How domain tracking works
NetMute monitors DNS resolutions and network connections at system level. Each connection is attributed to the triggering app and logged with: target domain, IP address, port, data volume, and timestamp. Domains are automatically categorised as legitimate services, known trackers, advertising networks, or unclassified.
When domain tracking reveals surprises
You might discover that your PDF reader connects to advertising servers. That your weather app sends data to 15 different analytics endpoints. That a simple utility pings servers in countries you wouldn't expect. Domain tracking not only shows you what happens — it shows you what shouldn't happen.

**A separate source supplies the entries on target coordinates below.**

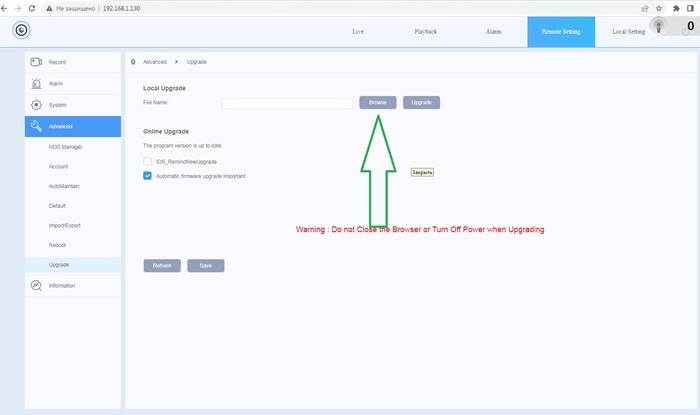700x415 pixels.
Task: Click the Advanced wrench icon in sidebar
Action: pyautogui.click(x=36, y=126)
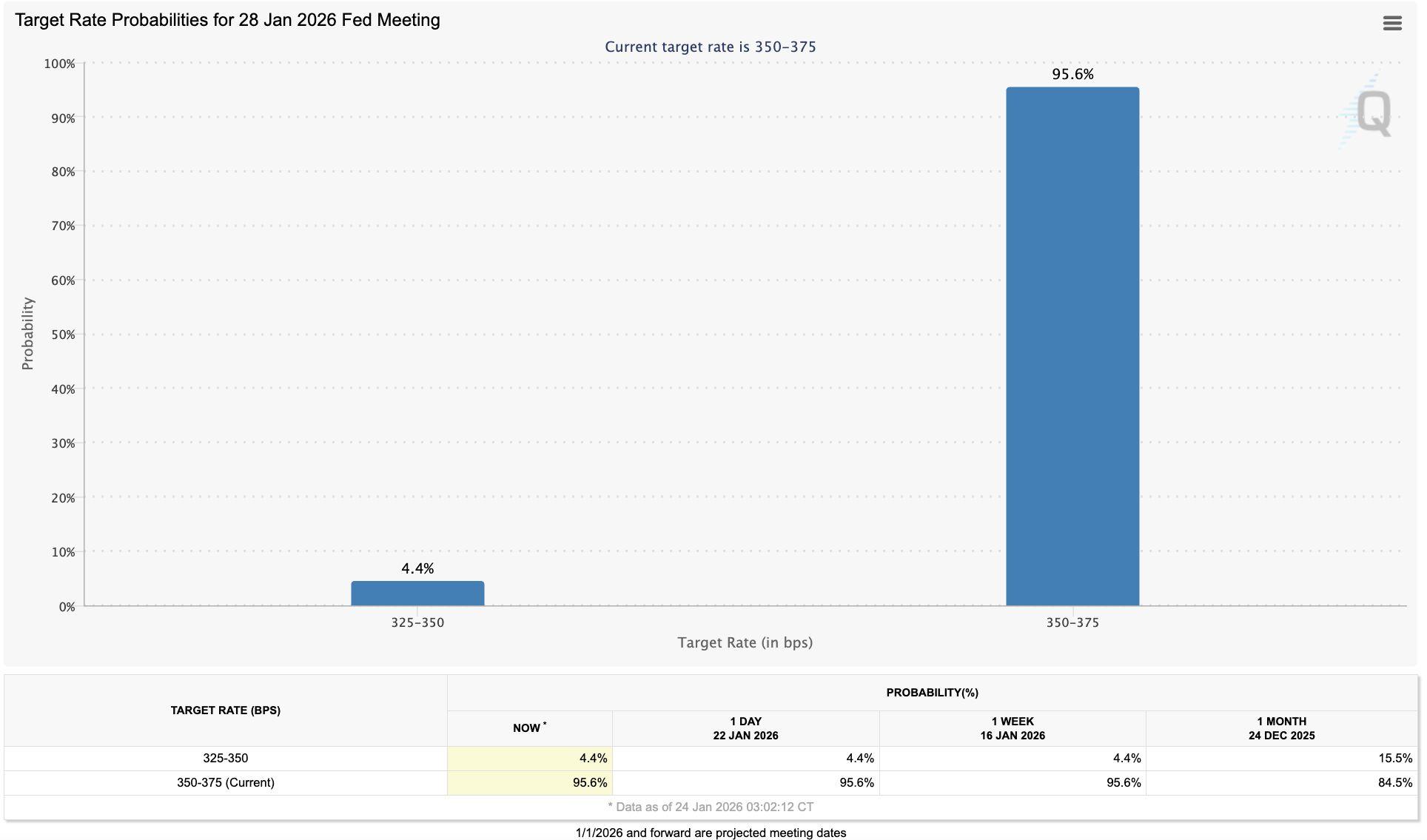Select the 325-350 row label in table
This screenshot has height=840, width=1427.
pyautogui.click(x=225, y=759)
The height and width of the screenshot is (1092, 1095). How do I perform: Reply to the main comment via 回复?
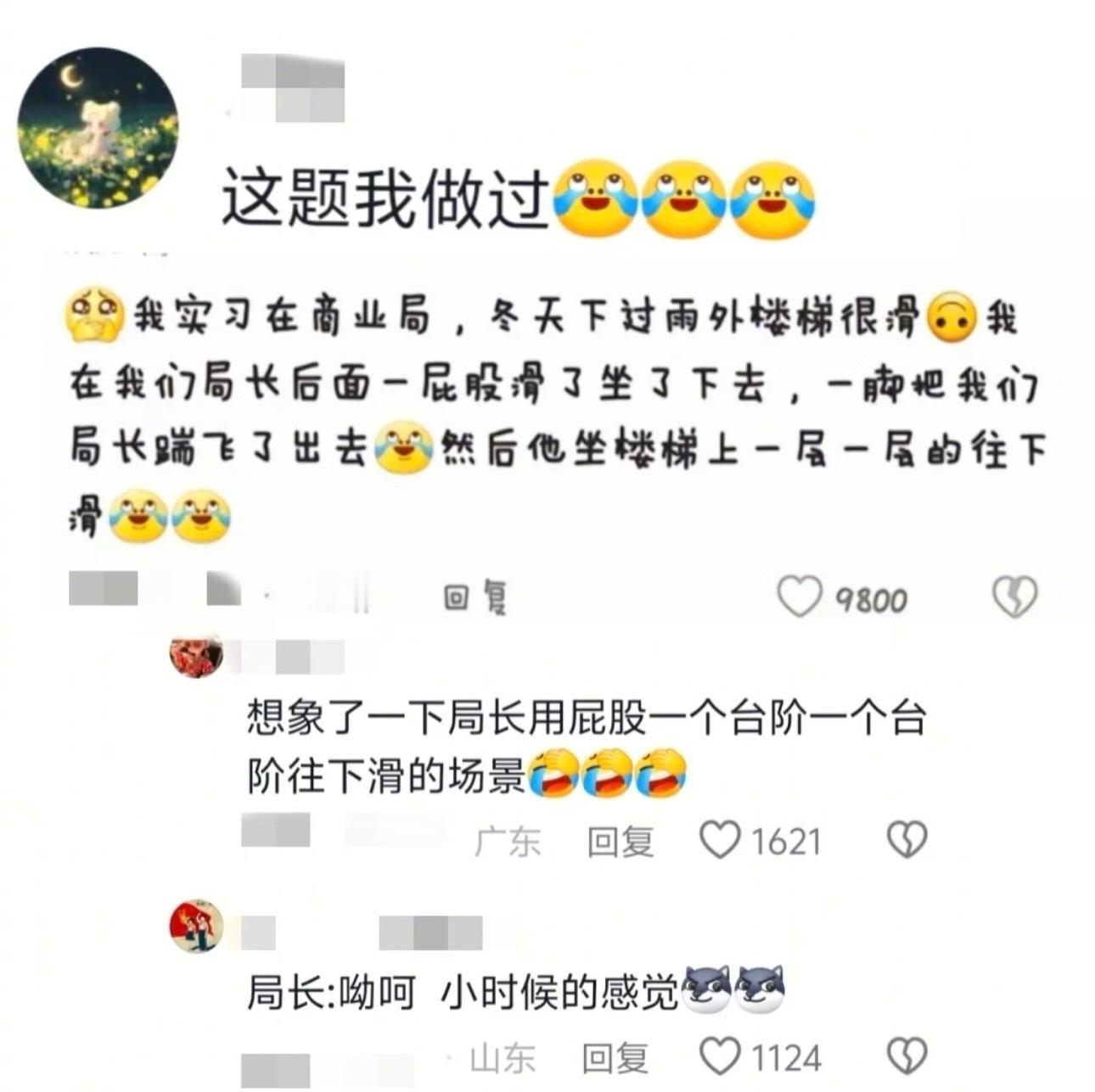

Why domain-level visibility is essential
App-level blocking is useful, but sometimes you need finer control. An app might connect to both essential servers and tracking servers. With domain-level visibility, you can block trackers while keeping the app functional.
Key benefits
- Complete domain log per app with timestamps and data volume
- Automatic categorisation: legitimate, tracker, advertising network, unknown
- Frequency tracking — see how often each domain is contacted
- Block individual domains without blocking the entire app
- Export connection logs for security audits
Frequently asked questions about domain tracking
Does domain tracking see encrypted content?
No. NetMute tracks which domains are contacted and how much data is transferred, not the content itself. HTTPS encryption remains intact.
Can I block a specific domain for only one app?
Yes. You can create domain-specific rules per app. Block analytics.google.com for your image editing program, while it remains allowed for your browser.
How are domains categorised?
NetMute maintains a database of known trackers, advertising networks, and analytics services. Domains not in the database are marked as unclassified.